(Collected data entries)
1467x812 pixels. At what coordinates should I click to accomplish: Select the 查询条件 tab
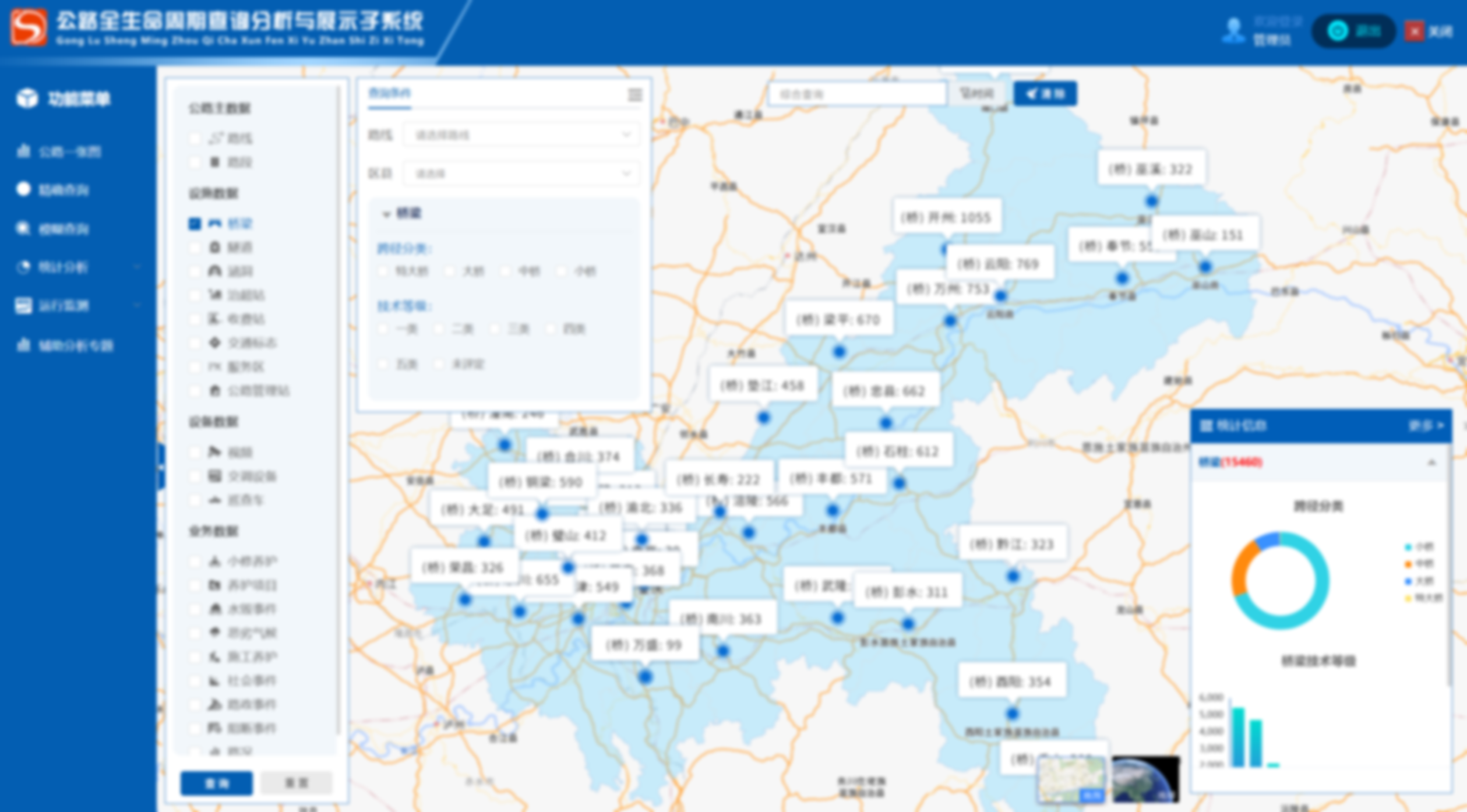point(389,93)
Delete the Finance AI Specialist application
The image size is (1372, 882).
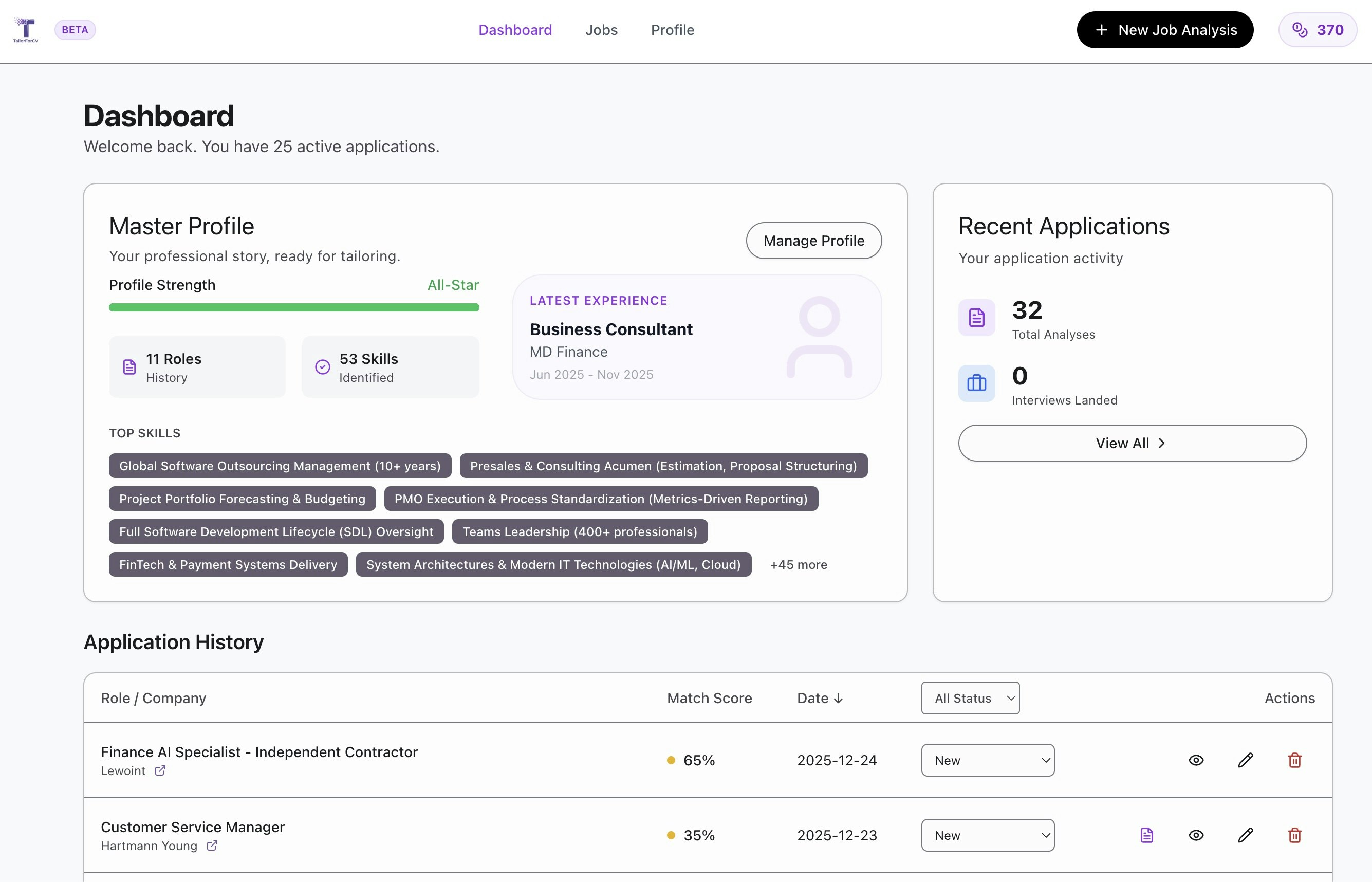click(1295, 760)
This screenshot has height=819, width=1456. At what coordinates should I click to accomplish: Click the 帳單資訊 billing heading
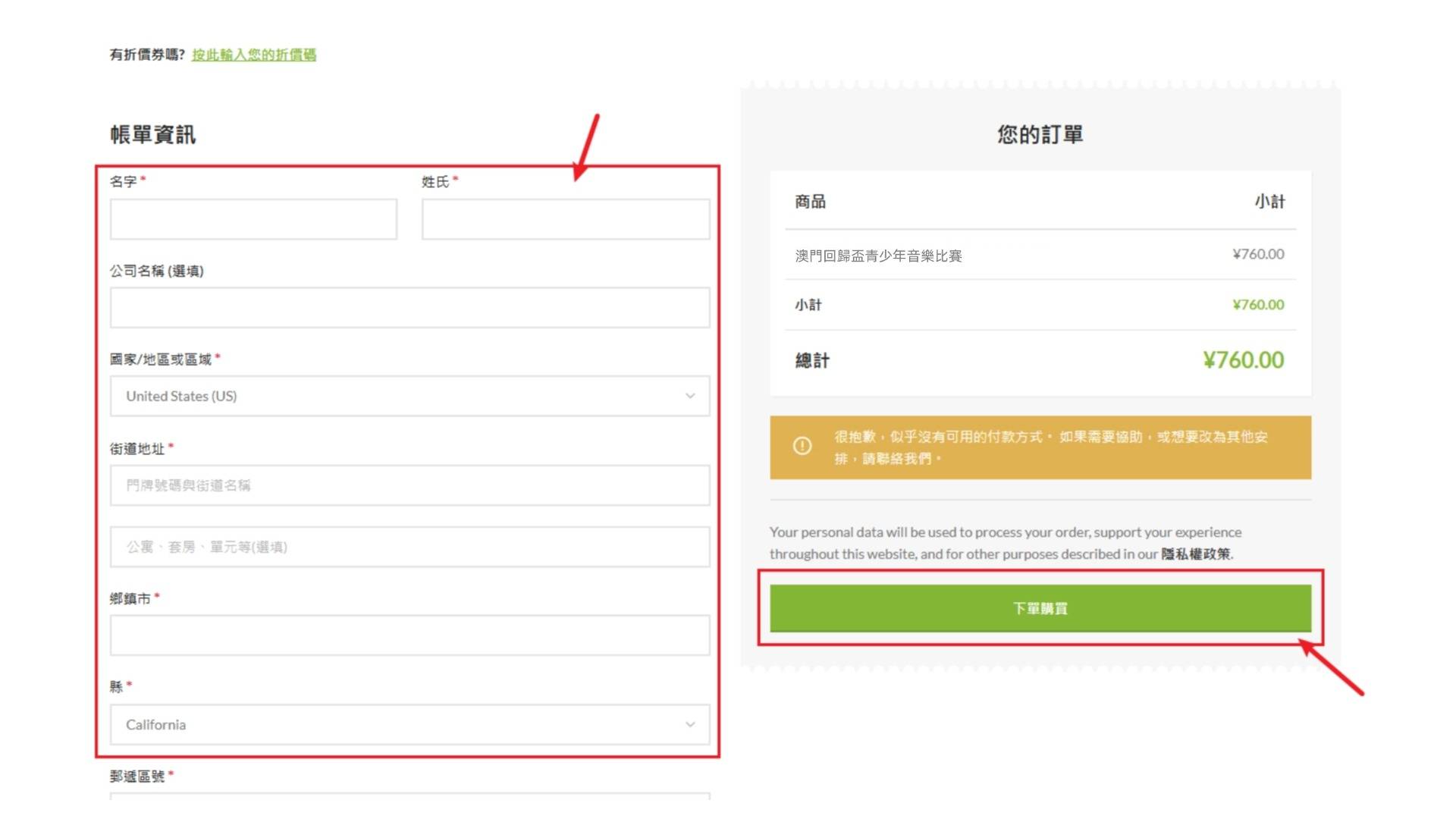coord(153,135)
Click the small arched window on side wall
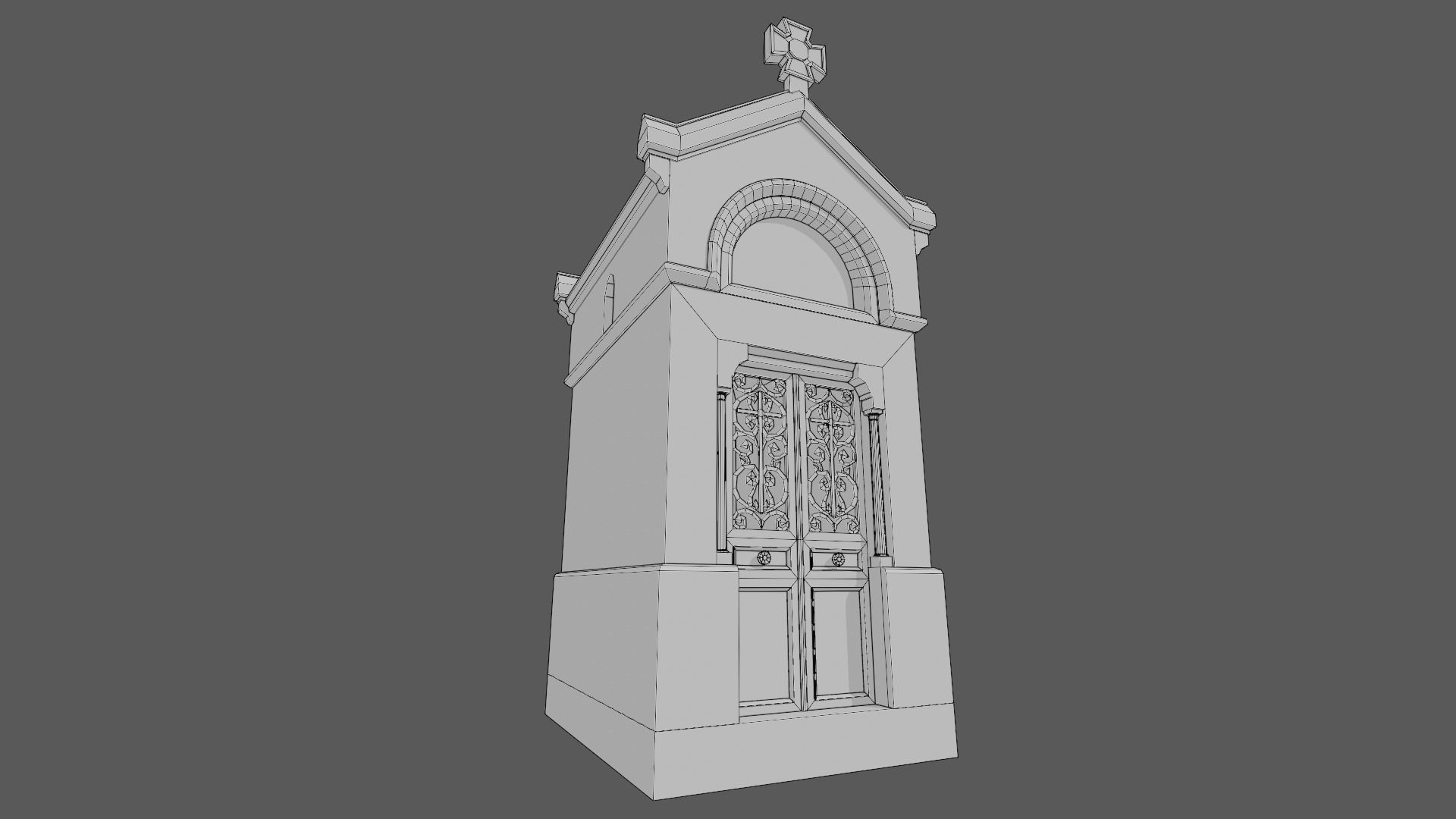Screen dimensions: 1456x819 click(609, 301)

■ **Work to be completed**
Leave out the pictures, then copy all the remaining text in the records exactly.

■ **Reply**
1467x812 pixels. At what coordinates should I click to accomplish: Select the 查询条件 tab
point(389,93)
Delete the Finance AI Specialist application
The image size is (1372, 882).
click(1295, 760)
This screenshot has height=819, width=1456. At what coordinates should I click to accomplish: Click the 帳單資訊 billing heading
coord(153,135)
Click the small arched window on side wall
Screen dimensions: 1456x819 click(609, 301)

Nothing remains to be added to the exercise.